Boiardi di Stato nel mirino dell’ex inquilino di via XX Settembre, Giovanni Tria, che intervenendo sul Sole 24 Ore si lascia andare ad alcuni commenti inequivocabili sulla portata della loro azione (o inazione) nelle partite cruciali, come per esempio quella in possibili programmi sostenuti da fondi comunitari o, sul fronte opposto, di veri e propri aiuti di Stato sovvenzionati direttamente dai singoli governi (gli aiuti di Stato in epoca pre-pandemica erano vietati dai Trattati per non falsare il gioco della concorrenza nel mercato comune, ma sappiamo benissimo che ciò non ha impedito alla Francia pesanti intromissioni nella vita delle proprie aziende).

COSA SCRIVE TRIA

“Si deve essere anche consapevoli – scrive Tria – che nel corso della pandemia il nostro Paese ha utilizzato in misura minima il maggior spazio concesso dalle regole europee agli aiuti di Stato (grazie al temporary framework), in confronto alla Francia e alla Germania, non tanto per mancanza di risorse quanto perché le strutture dei ministeri competenti adottano una interpretazione delle regole europee molto più restrittiva di quella degli altri Paesi e sono molto meno propense a negoziare con la Commissione i possibili interventi”. La concorrenza sleale che ieri bandiva dal raggio dei Ventisette gli aiuti di Stato, suggerisce l’ex ministro del Mef, oggi passa anche da qui: dall’incapacità o dalla mancanza di volontà da parte dei nostri tecnici di sedersi allo stesso tavolo con gli omologhi comunitari per strappare condizioni migliori.

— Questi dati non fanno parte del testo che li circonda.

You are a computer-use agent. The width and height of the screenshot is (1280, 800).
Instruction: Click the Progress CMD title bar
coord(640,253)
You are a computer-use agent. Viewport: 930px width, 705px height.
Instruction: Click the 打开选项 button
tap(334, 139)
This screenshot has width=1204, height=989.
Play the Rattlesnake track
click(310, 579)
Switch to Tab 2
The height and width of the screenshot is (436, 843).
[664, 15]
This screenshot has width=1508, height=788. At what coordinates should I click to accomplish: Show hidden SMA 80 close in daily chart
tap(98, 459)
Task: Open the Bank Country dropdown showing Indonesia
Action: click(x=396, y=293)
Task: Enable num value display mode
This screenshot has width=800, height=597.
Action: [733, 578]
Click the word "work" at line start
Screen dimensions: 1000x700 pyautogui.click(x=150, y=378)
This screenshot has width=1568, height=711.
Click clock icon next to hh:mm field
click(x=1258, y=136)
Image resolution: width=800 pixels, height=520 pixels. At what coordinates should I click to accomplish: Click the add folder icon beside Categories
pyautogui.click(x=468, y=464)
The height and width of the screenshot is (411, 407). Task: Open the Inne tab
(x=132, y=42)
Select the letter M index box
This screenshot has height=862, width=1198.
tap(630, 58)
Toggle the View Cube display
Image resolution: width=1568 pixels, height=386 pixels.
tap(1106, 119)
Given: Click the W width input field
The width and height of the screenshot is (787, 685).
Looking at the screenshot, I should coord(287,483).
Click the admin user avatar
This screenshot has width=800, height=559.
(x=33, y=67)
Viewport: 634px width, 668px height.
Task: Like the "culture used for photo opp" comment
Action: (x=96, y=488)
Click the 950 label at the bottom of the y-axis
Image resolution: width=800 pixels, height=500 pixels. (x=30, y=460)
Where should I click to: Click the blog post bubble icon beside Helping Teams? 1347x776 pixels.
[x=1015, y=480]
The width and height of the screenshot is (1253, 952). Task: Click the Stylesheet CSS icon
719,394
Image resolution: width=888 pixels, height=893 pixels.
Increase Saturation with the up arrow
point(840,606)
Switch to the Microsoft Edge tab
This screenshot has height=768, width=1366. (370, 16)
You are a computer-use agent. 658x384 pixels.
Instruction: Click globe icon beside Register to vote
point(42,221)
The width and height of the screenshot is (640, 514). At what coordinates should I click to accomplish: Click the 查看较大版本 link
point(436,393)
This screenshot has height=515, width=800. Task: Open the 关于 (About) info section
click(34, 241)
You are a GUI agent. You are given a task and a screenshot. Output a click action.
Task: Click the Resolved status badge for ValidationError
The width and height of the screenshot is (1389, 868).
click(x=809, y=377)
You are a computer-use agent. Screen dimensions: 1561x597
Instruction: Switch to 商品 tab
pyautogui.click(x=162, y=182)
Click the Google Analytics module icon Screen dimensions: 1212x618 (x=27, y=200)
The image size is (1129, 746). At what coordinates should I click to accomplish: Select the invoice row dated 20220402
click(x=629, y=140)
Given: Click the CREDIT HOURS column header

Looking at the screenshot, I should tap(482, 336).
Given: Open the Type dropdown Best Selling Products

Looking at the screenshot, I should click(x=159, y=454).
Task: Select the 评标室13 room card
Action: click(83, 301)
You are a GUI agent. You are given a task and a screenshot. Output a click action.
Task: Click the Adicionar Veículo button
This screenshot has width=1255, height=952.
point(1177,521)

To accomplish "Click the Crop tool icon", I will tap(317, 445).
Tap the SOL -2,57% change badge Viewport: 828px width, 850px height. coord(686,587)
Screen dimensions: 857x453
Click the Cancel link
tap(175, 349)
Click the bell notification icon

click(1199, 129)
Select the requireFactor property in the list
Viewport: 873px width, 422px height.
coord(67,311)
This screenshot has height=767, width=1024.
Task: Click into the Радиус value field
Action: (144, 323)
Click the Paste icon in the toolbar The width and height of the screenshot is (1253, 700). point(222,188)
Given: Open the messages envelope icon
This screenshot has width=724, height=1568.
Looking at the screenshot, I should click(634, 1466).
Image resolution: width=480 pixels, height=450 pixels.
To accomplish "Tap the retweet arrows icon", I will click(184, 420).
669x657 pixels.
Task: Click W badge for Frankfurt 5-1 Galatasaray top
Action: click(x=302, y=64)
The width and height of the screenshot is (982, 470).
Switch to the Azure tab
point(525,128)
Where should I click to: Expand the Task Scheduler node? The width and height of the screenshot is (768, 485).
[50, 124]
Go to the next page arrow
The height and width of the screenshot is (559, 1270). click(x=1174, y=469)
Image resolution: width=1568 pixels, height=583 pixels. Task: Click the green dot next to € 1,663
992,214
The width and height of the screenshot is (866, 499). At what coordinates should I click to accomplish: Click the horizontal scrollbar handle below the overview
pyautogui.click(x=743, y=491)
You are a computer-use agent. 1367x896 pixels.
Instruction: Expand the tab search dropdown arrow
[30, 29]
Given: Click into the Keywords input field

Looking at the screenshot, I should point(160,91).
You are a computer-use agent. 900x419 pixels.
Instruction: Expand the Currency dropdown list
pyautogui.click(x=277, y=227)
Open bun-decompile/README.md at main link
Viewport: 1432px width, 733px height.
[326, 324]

L’AUTOGOL DEI NOSTRI BUROCRATI

“Si tratta di un caveat importante – prosegue Tria -, perché sarebbe inutile battersi in Europa per avere maggiore spazio di azione se poi non ci sono strutture operative nel nostro Paese che lo sappiano, o lo vogliano, usare”. Una critica di peso, che certo alimenta i dubbi sull’irrilevanza italiana nell’Ue, non solo politica ma anche sul fronte dei tecnici, frutto anche del pluridecennale snobismo che Roma ha sempre manifestato nei confronti di quanto accade a Bruxelles.

Ma se Parigi, Berlino, Madrid e gli altri dialogano più e meglio di noi con la Commissione, rischiano di strappare condizioni di favore, a svantaggio del nostro tessuto imprenditoriale ed economico. Un rischio che emerge tanto più prepotente oggigiorno, nella partita del Next Generation Eu, i fondi messi a disposizione in piena pandemia da Bruxelles per la ricostruzione post pandemica e l’irrobustimento di quei Paesi, Italia in primis, maggiormente esposti nelle crisi economiche.

I NUMERI SUGLI AIUTI DI STATO PER FRANCIA E GERMANIA

Dei 672 miliardi di euro di aiuti di stato che la Commissione ha approvato nel 2022, la Germania è valsa il 53 per cento del totale (356 miliardi) e la Francia il 24 per cento (161 miliardi). La quota dell’Italia, invece, è stata del 7 per cento circa (51 miliardi), seguita dalla Danimarca (24 miliardi). Tutti gli altri paesi membri hanno ricevuto insieme meno del 12 per cento della restante somma approvata da Bruxelles, ovvero 78 miliardi di euro.